## Entries provided:

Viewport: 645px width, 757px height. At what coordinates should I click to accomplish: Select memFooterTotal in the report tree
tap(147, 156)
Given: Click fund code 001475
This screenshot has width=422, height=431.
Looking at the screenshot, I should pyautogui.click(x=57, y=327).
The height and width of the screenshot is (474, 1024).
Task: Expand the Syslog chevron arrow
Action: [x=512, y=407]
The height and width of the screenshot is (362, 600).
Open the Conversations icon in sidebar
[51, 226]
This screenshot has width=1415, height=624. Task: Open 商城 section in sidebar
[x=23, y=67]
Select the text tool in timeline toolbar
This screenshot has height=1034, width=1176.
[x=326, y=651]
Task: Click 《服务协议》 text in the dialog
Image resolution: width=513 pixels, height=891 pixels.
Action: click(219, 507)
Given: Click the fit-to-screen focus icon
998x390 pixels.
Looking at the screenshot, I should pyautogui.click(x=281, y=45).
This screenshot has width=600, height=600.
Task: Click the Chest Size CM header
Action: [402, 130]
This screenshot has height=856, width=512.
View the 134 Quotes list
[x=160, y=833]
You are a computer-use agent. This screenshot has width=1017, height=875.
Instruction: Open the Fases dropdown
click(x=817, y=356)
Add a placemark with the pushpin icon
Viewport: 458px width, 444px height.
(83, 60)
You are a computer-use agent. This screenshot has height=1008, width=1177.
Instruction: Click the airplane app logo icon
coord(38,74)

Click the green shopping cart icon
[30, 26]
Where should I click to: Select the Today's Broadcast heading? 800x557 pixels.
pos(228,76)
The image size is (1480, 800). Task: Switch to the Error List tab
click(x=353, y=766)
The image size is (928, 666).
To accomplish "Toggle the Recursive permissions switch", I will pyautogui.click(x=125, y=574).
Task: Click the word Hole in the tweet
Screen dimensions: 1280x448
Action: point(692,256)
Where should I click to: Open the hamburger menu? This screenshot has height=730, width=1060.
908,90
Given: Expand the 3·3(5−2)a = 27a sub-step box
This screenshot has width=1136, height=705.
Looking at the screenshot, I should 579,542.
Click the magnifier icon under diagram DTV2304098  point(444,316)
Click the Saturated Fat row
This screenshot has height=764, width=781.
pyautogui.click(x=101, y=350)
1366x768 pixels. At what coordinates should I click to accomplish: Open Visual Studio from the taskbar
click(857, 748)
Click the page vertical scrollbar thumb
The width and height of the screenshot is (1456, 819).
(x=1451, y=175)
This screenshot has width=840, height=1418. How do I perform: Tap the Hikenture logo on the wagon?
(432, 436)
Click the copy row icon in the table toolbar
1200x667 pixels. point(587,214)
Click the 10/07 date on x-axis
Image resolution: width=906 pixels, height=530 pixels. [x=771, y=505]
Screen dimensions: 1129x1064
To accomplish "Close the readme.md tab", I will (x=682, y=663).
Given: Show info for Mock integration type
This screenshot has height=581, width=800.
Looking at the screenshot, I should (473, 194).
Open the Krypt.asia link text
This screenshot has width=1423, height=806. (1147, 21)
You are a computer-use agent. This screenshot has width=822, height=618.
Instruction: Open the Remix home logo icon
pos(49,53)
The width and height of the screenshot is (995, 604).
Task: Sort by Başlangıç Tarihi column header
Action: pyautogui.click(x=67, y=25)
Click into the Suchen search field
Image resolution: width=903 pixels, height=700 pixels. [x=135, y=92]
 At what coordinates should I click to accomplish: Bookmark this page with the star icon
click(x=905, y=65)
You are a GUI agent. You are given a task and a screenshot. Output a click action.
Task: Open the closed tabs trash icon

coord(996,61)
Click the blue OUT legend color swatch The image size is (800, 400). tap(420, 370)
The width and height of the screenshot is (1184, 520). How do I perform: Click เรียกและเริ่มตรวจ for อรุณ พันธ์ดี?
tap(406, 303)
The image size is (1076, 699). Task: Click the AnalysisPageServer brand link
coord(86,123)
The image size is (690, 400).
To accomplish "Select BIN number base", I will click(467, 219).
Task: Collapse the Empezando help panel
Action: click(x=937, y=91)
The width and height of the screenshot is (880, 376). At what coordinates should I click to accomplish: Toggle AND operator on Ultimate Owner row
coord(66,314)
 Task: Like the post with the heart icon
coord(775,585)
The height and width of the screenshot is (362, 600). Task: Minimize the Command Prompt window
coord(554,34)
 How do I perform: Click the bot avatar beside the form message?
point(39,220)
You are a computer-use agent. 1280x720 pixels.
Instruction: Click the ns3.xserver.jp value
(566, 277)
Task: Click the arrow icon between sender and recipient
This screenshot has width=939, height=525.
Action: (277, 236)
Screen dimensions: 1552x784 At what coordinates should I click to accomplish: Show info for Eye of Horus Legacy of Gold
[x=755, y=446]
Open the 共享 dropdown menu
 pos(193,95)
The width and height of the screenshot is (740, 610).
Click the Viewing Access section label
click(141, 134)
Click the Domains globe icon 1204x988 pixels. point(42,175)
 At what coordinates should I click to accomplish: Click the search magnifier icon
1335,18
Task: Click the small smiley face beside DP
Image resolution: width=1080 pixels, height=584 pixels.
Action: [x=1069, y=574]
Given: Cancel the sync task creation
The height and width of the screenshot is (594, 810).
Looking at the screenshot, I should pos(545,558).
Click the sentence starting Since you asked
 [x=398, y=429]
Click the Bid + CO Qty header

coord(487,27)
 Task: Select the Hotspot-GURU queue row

## Exercise description:
Repeat every record, keeping each line exactly as it is.

## Reply:
Viewport: 645px width, 757px height. At what coordinates should I click to accomplish: Select memFooterTotal in the report tree
tap(147, 156)
Given: Click fund code 001475
This screenshot has width=422, height=431.
Looking at the screenshot, I should pyautogui.click(x=57, y=327).
The height and width of the screenshot is (474, 1024).
Task: Expand the Syslog chevron arrow
Action: [x=512, y=407]
The height and width of the screenshot is (362, 600).
Open the Conversations icon in sidebar
[51, 226]
This screenshot has width=1415, height=624. Task: Open 商城 section in sidebar
[x=23, y=67]
Select the text tool in timeline toolbar
This screenshot has height=1034, width=1176.
[x=326, y=651]
Task: Click 《服务协议》 text in the dialog
Image resolution: width=513 pixels, height=891 pixels.
Action: click(219, 507)
Given: Click the fit-to-screen focus icon
998x390 pixels.
Looking at the screenshot, I should pyautogui.click(x=281, y=45).
This screenshot has width=600, height=600.
Task: Click the Chest Size CM header
Action: [402, 130]
This screenshot has height=856, width=512.
View the 134 Quotes list
[x=160, y=833]
You are a computer-use agent. This screenshot has width=1017, height=875.
Instruction: Open the Fases dropdown
click(x=817, y=356)
Add a placemark with the pushpin icon
Viewport: 458px width, 444px height.
(83, 60)
You are a computer-use agent. This screenshot has height=1008, width=1177.
Instruction: Click the airplane app logo icon
coord(38,74)

Click the green shopping cart icon
[30, 26]
Where should I click to: Select the Today's Broadcast heading? 800x557 pixels.
pos(228,76)
The image size is (1480, 800). Task: Switch to the Error List tab
click(x=353, y=766)
The image size is (928, 666).
To accomplish "Toggle the Recursive permissions switch", I will pyautogui.click(x=125, y=574).
Task: Click the word Hole in the tweet
Screen dimensions: 1280x448
Action: point(692,256)
Where should I click to: Open the hamburger menu? This screenshot has height=730, width=1060.
908,90
Given: Expand the 3·3(5−2)a = 27a sub-step box
This screenshot has width=1136, height=705.
Looking at the screenshot, I should 579,542.
Click the magnifier icon under diagram DTV2304098  point(444,316)
Click the Saturated Fat row
This screenshot has height=764, width=781.
pyautogui.click(x=101, y=350)
1366x768 pixels. At what coordinates should I click to accomplish: Open Visual Studio from the taskbar
click(857, 748)
Click the page vertical scrollbar thumb
The width and height of the screenshot is (1456, 819).
(x=1451, y=175)
This screenshot has width=840, height=1418. How do I perform: Tap the Hikenture logo on the wagon?
(432, 436)
Click the copy row icon in the table toolbar
1200x667 pixels. point(587,214)
Click the 10/07 date on x-axis
Image resolution: width=906 pixels, height=530 pixels. [x=771, y=505]
Screen dimensions: 1129x1064
To accomplish "Close the readme.md tab", I will (x=682, y=663).
Given: Show info for Mock integration type
This screenshot has height=581, width=800.
Looking at the screenshot, I should (473, 194).
Open the Krypt.asia link text
This screenshot has width=1423, height=806. (1147, 21)
You are a computer-use agent. This screenshot has width=822, height=618.
Instruction: Open the Remix home logo icon
pos(49,53)
The width and height of the screenshot is (995, 604).
Task: Sort by Başlangıç Tarihi column header
Action: pyautogui.click(x=67, y=25)
Click into the Suchen search field
Image resolution: width=903 pixels, height=700 pixels. [x=135, y=92]
 At what coordinates should I click to accomplish: Bookmark this page with the star icon
click(x=905, y=65)
You are a GUI agent. You are given a task and a screenshot. Output a click action.
Task: Open the closed tabs trash icon

coord(996,61)
Click the blue OUT legend color swatch The image size is (800, 400). tap(420, 370)
The width and height of the screenshot is (1184, 520). How do I perform: Click เรียกและเริ่มตรวจ for อรุณ พันธ์ดี?
tap(406, 303)
The image size is (1076, 699). Task: Click the AnalysisPageServer brand link
coord(86,123)
The image size is (690, 400).
To accomplish "Select BIN number base", I will click(467, 219).
Task: Collapse the Empezando help panel
Action: click(x=937, y=91)
The width and height of the screenshot is (880, 376). At what coordinates should I click to accomplish: Toggle AND operator on Ultimate Owner row
coord(66,314)
 Task: Like the post with the heart icon
coord(775,585)
The height and width of the screenshot is (362, 600). Task: Minimize the Command Prompt window
coord(554,34)
 How do I perform: Click the bot avatar beside the form message?
point(39,220)
You are a computer-use agent. 1280x720 pixels.
Instruction: Click the ns3.xserver.jp value
(566, 277)
Task: Click the arrow icon between sender and recipient
This screenshot has width=939, height=525.
Action: (277, 236)
Screen dimensions: 1552x784 At what coordinates should I click to accomplish: Show info for Eye of Horus Legacy of Gold
[x=755, y=446]
Open the 共享 dropdown menu
 pos(193,95)
The width and height of the screenshot is (740, 610).
Click the Viewing Access section label
click(141, 134)
Click the Domains globe icon 1204x988 pixels. point(42,175)
 At what coordinates should I click to accomplish: Click the search magnifier icon
1335,18
Task: Click the small smiley face beside DP
Image resolution: width=1080 pixels, height=584 pixels.
Action: [x=1069, y=574]
Given: Cancel the sync task creation
The height and width of the screenshot is (594, 810).
Looking at the screenshot, I should pos(545,558).
Click the sentence starting Since you asked
 [x=398, y=429]
Click the Bid + CO Qty header

coord(487,27)
 Task: Select the Hotspot-GURU queue row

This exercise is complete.